Work task 1
List the kinds of issues that, per the passage on comparative effectiveness research, health technology assessment summarizes information about.
Work task 2
In the passage on comparative effectiveness research, what does comparative effectiveness research explicitly remove from a technology assessment?
Work task 3
Pick up the passage on comparative effectiveness research after its last sentence and keep it going.

Passage for review
──────────────────────────────

Comparative Effectiveness Research

In its best form, health technology assessment (HTA) is a multidisciplinary process that summarizes information about the medical, social, economic, and ethical issues related to the use of a health technology in a systematic, transparent, unbiased, robust manner; its aim is to inform the formulation of health policies that are patient-focused and seek to achieve optimal health outcomes through access to best value safe and effective technologies.  The key differentiation between an HTA and comparative effectiveness research (CER) relates to the scope of the assessment and, compared to some HTA systems, the lack of a cost-effectiveness analysis in CER. Comparative effectiveness research is designed to assess treatment strategies more broadly than just technology A versus technology B and to explicitly remove cost-effectiveness from a technology assessment, instead providing consumers and healthcare providers with the evidence needed to make an informed treatment decision.

──────────────────────────────

Dataset

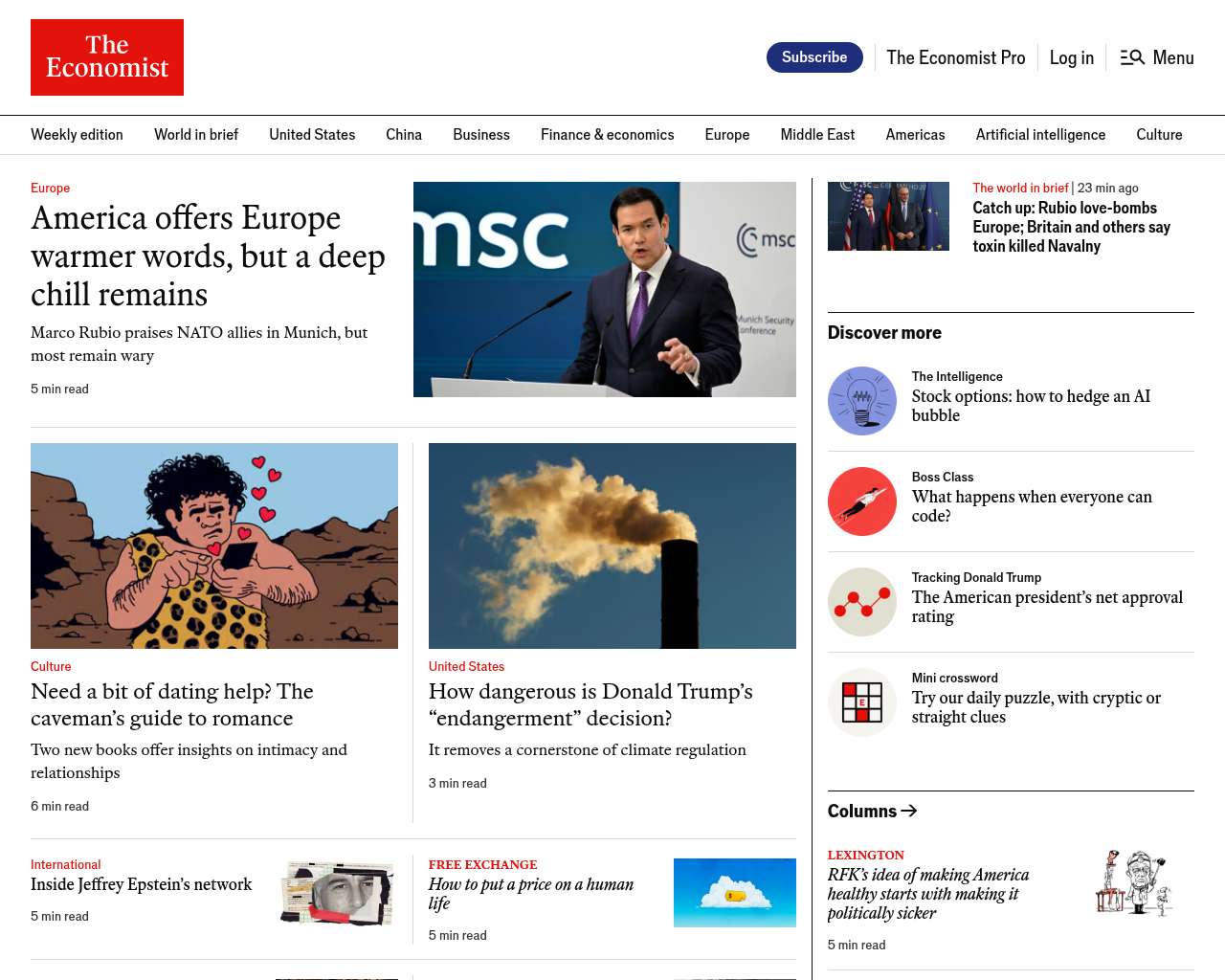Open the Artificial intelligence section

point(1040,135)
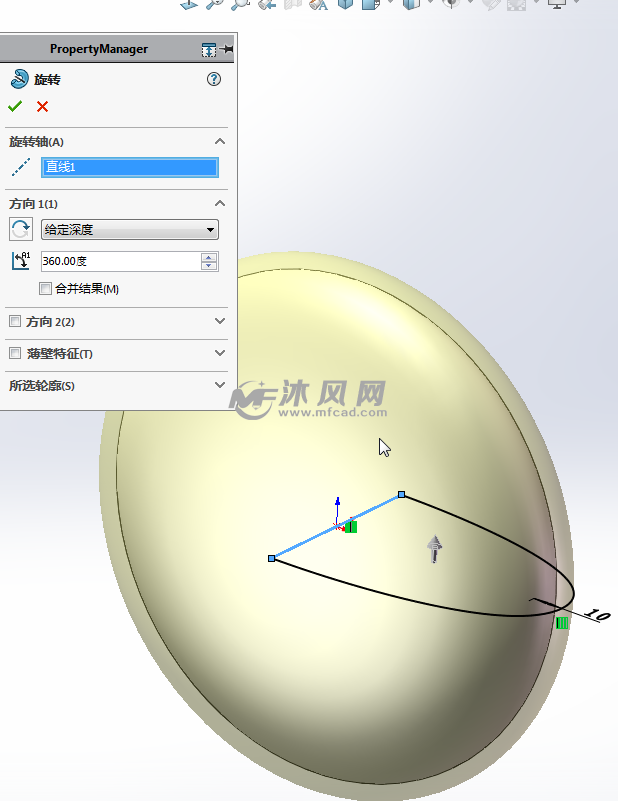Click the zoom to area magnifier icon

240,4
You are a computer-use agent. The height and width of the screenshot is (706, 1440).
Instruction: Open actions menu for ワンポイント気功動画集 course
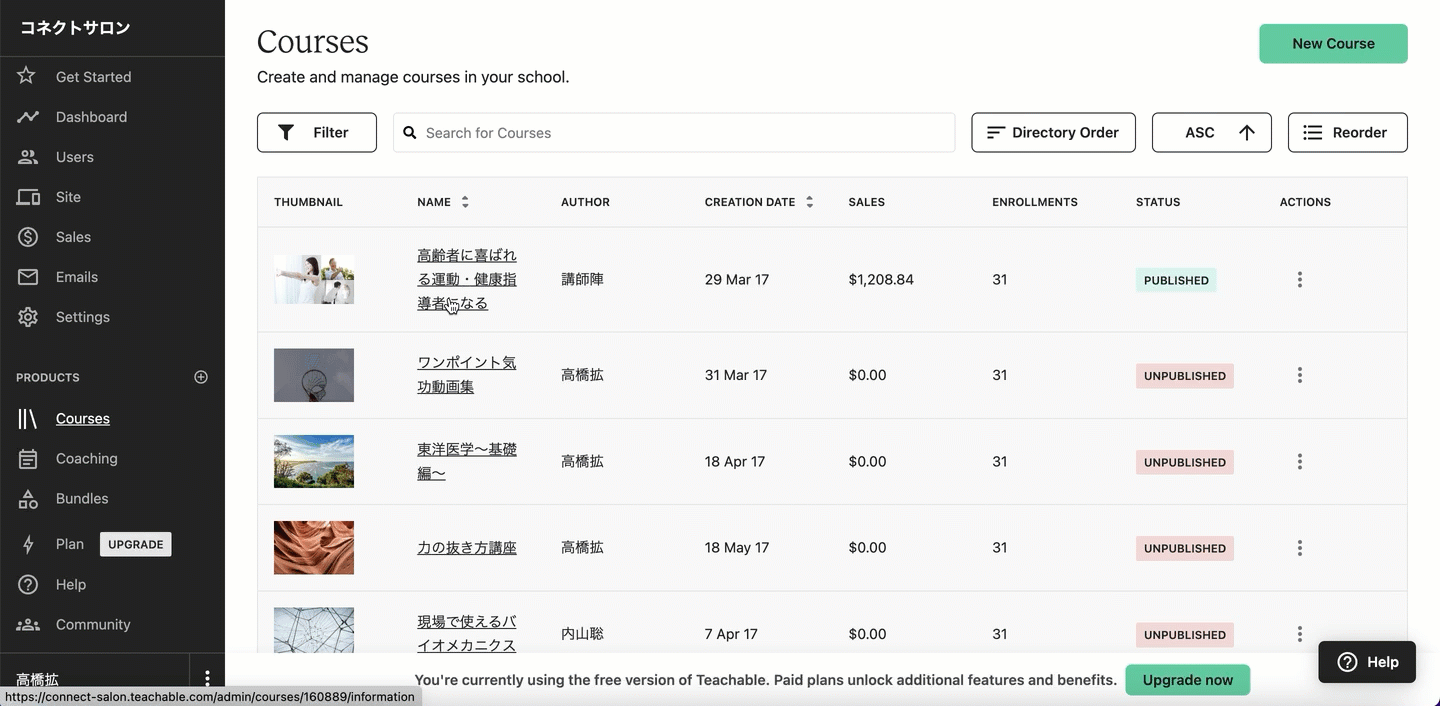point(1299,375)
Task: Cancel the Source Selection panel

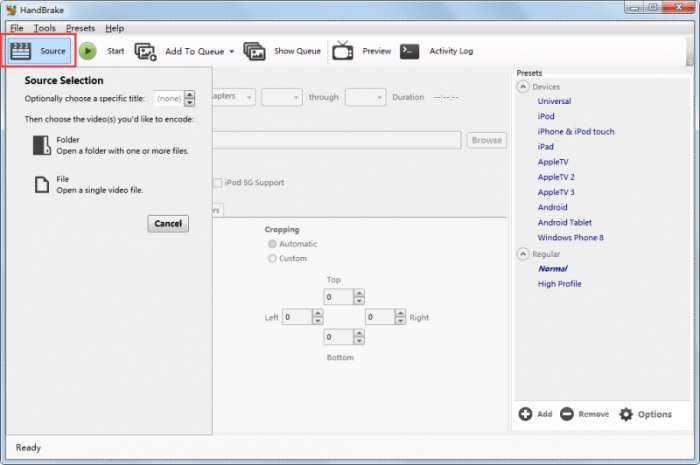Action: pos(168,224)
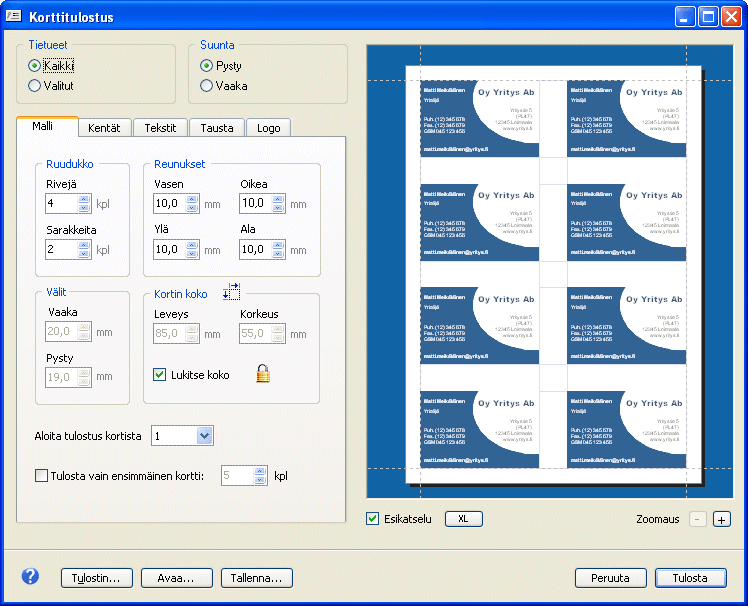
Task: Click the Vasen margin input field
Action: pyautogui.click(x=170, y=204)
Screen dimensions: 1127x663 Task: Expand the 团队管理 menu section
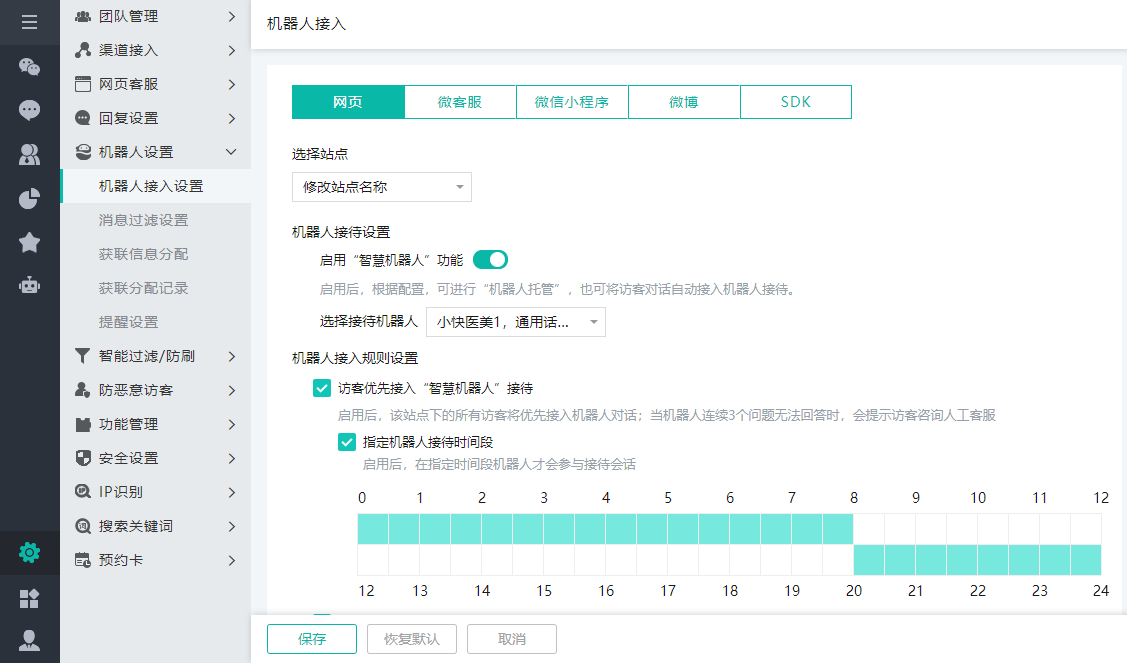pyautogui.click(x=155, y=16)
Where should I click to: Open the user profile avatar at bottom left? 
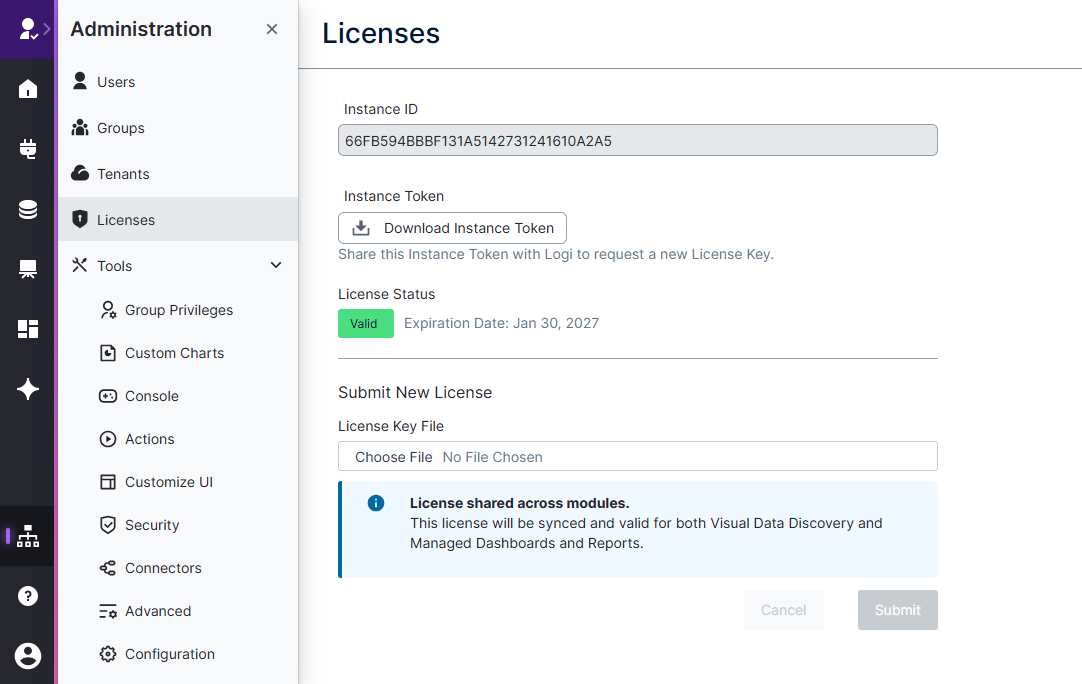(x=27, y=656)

──────────────────────────────

Answer box 1
medical, social, economic, ethical

Answer box 2
It explicitly removes cost-effectiveness.

Answer box 3
Lilly supports the development of high-quality, timely, and relevant comparative effectiveness research (CER) to help inform individual treatment decisions made by physicians and patients, to explore opportunities for broader improvements in health care systems, and to help address public health challenges.

  • CER should be clinically focused to improve patient outcomes and the science and practice of medicine in a way that does not impede access to care. 
  • Comparative research can help identify the most critical medical care questions across the spectrum of health care products and services, including diagnostics, procedures, drugs and devices, care delivery processes, and health benefit design.  CER should not be narrowly focused on pharmaceutical treatments.  
  • CER should not focus on short term cost cuts. Analysis of cost-effectiveness must be separate from analyses of clinical value.  Although cost factors play an important role in patient/consumer decision making and reimbursement, this separation from clinical effect is necessary to emphasize that CER studies focus on the effectiveness and the quality of health care rather than simply on cost.
  • CER development should be an inclusive process.  Academic centers, patient advocates, health plans, biopharmaceutical and device companies, hospitals and other providers, and other qualified research bodies, can all contribute to improved standards of care and better quality outcomes for patients.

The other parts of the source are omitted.